Getting the sales-to-customer success transition right can make your customers’ and your teams’ experiences way better. Here’s how.
Shareil Nariman
October 22, 2021
•
13 minutes
The sales-to-customer success handoff (or sales-to-customer service handoff) is one of the most crucial points in the onboarding process. This is especially true for SaaS businesses that rely on long-lasting customer relationships and subscription renewals.
Handled well, customers feel empowered and cared for, and they transition into using your product or service as seamlessly as possible, with high levels of customer satisfaction. Handled poorly, the sales-to-success handoff can leave customers stranded, or worse, running for the exits (and straight to your competitor).
Here’s everything you need to know to achieve a truly effective sales-to-customer success or service handoff process.

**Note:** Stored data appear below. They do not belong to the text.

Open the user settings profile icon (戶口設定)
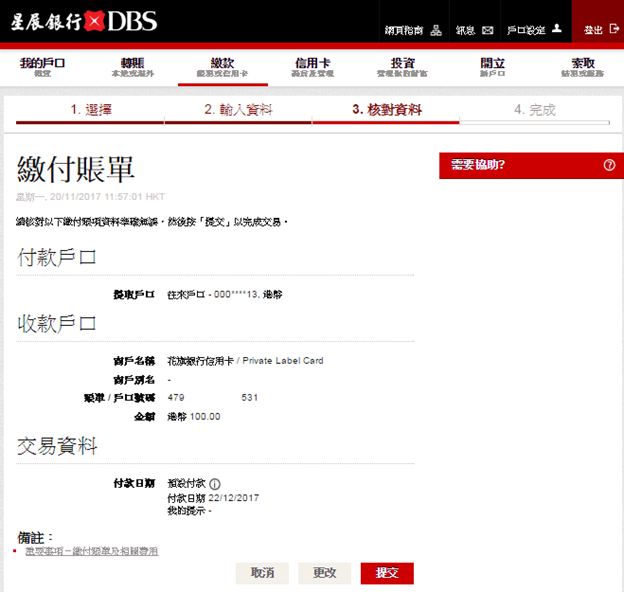The image size is (624, 592). pos(557,31)
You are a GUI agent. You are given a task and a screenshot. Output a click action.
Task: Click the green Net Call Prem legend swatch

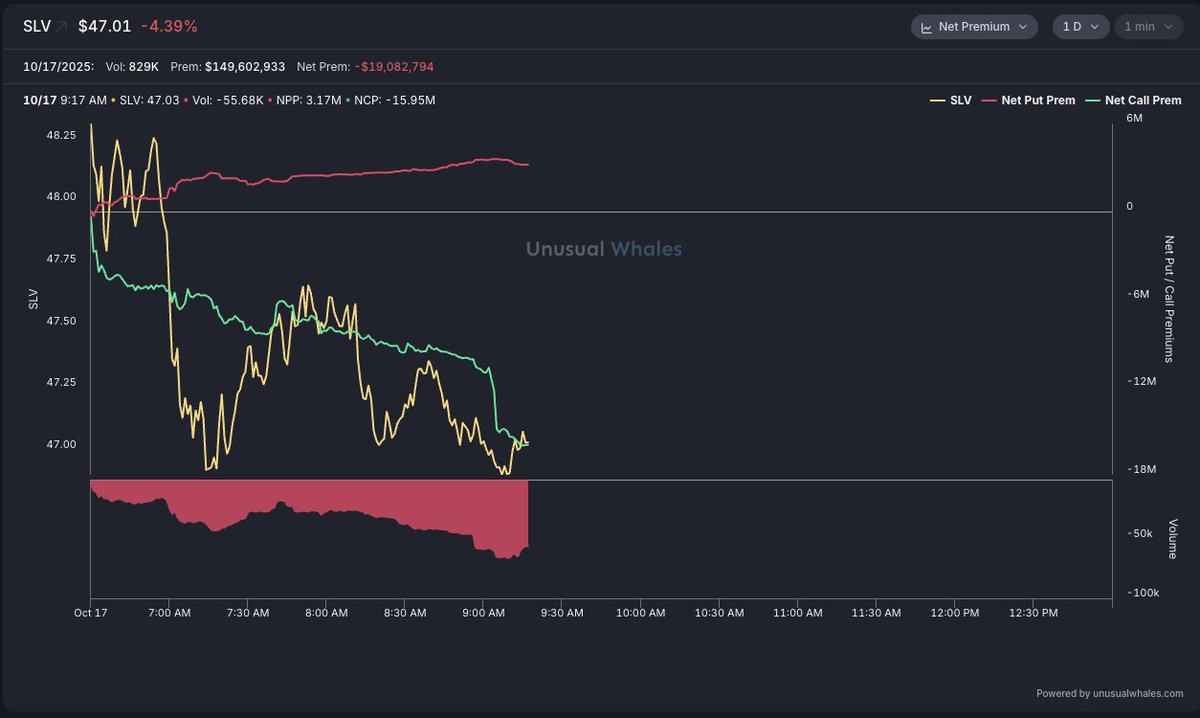click(x=1093, y=100)
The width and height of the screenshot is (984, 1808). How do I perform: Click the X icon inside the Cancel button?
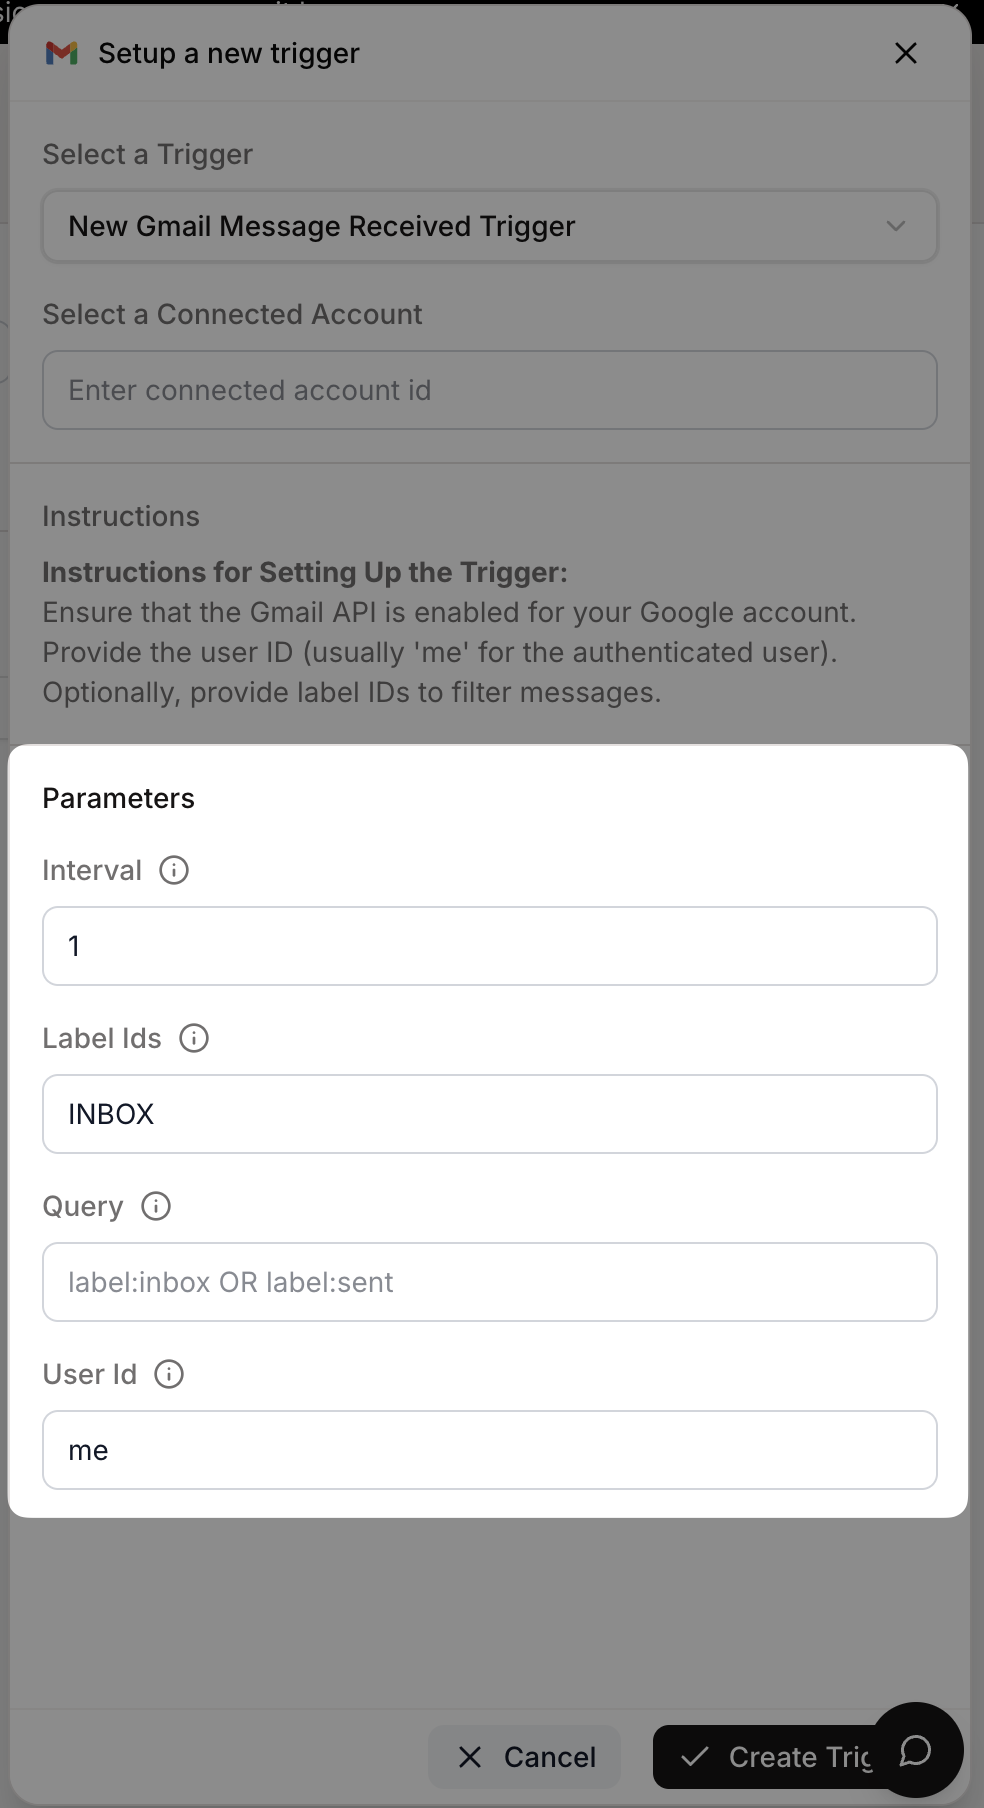pyautogui.click(x=470, y=1757)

The sales-to-success handoff is the point in the customer journey when your sales team member formally passes the customer account over to a member of the customer success or customer service team. This handoff typically occurs just after a prospect signs up or becomes a paying customer.
Once the sale is made, your sales team needs to shift their focus to other leads and prospects. But your customer isn’t ready for full autonomy just yet. They need guidance through the customer onboarding process. This stage is typically managed by a customer success manager or similar role, although this varies depending on whether you use a low-touch or high-touch onboarding approach.

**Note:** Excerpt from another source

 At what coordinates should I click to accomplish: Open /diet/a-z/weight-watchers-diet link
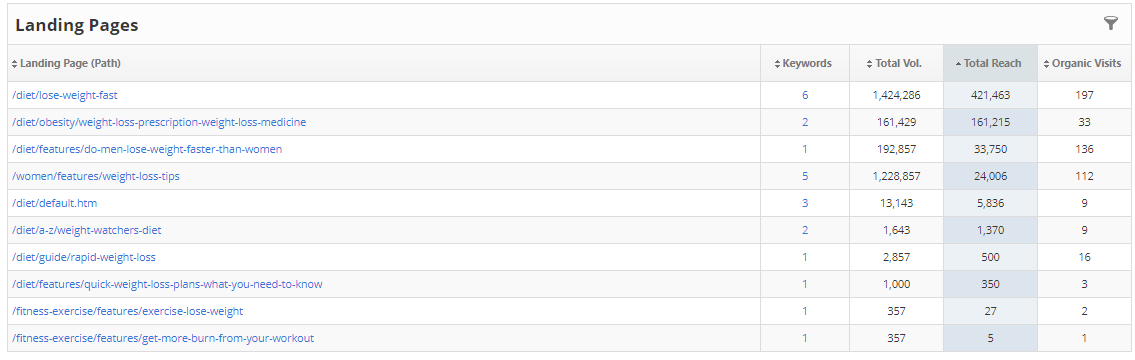[x=87, y=230]

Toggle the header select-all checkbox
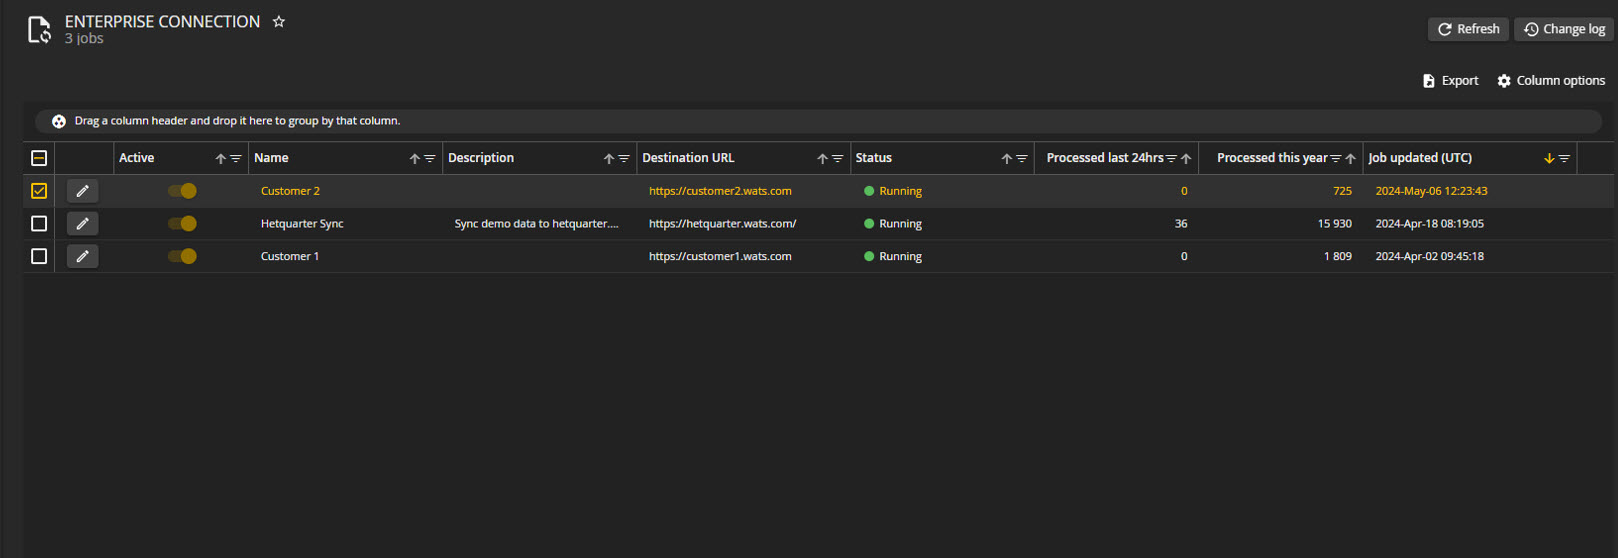point(39,158)
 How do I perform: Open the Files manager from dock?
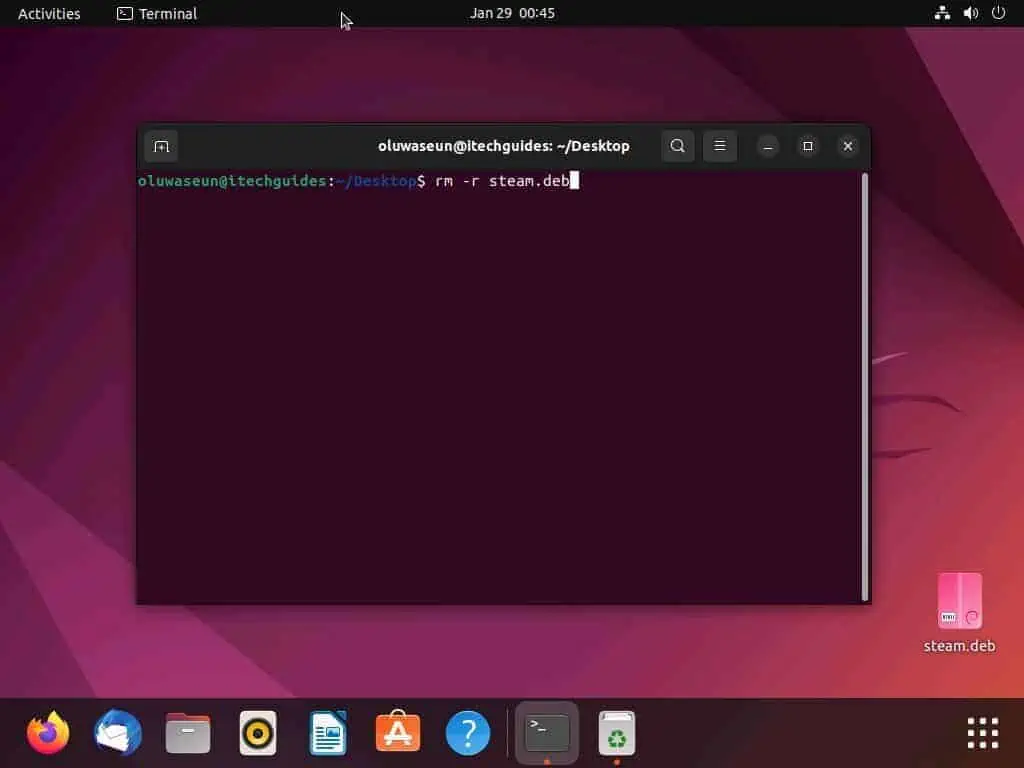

The sales-to-success handoff is much more than a point in time. It involves an active and clear transfer of information to and from the right teams and individuals. The customer success team can’t operate blindly. They need to know what the sales team did and didn’t share, access any information or insights that sales collected from the customer, and understand when it’s time for them to get involved.

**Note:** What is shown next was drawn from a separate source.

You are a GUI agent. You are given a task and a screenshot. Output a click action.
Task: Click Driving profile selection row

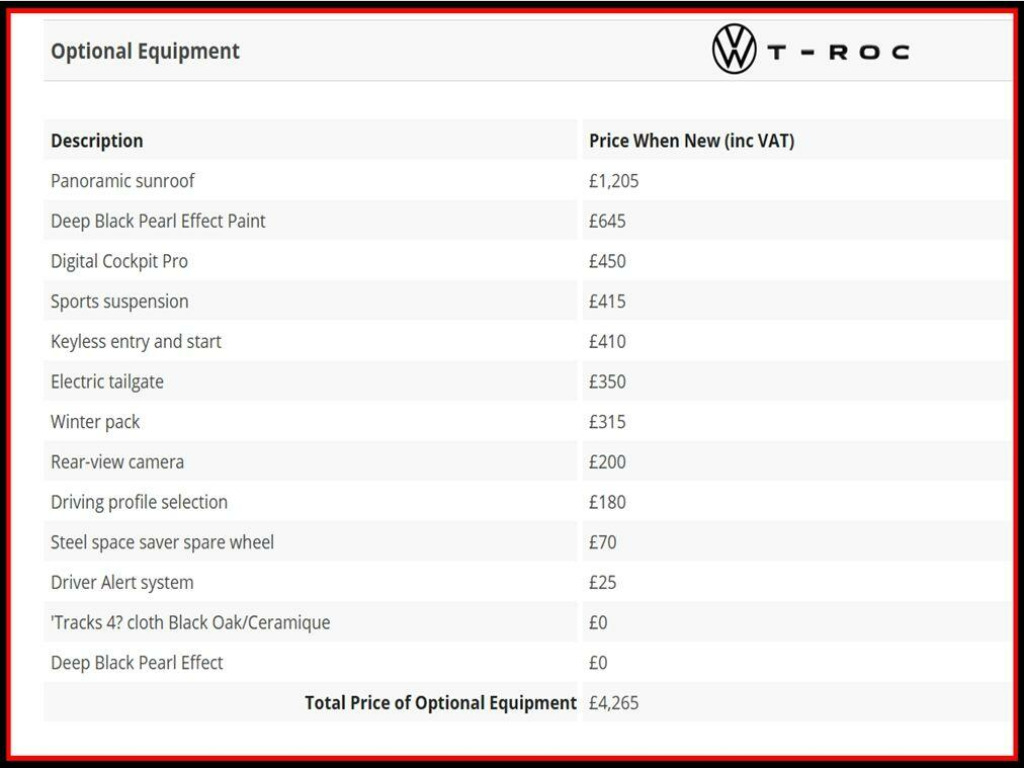(139, 502)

There’s plenty of confusion surrounding the sales handoff, and it doesn’t always happen cleanly. Here’s why your business must get this handoff process right.
Part of providing a great customer experience is your customer feeling like the sales team listened to their needs and clearly represented what your company’s solution could do. Just as important, the customer success team must receive the appropriate information before they can correctly guide the new customer along their journey.
Unfortunately, it’s not uncommon for sales teams to over-promise to a potential customer or even miss opportunities to point out high-value features. This tends to pop up with high-tech SaaS tools where plans and feature sets are more complex and customer needs can vary widely. Sometimes the overpromise isn’t intentional if, say, a new sales team member doesn’t fully understand the product yet.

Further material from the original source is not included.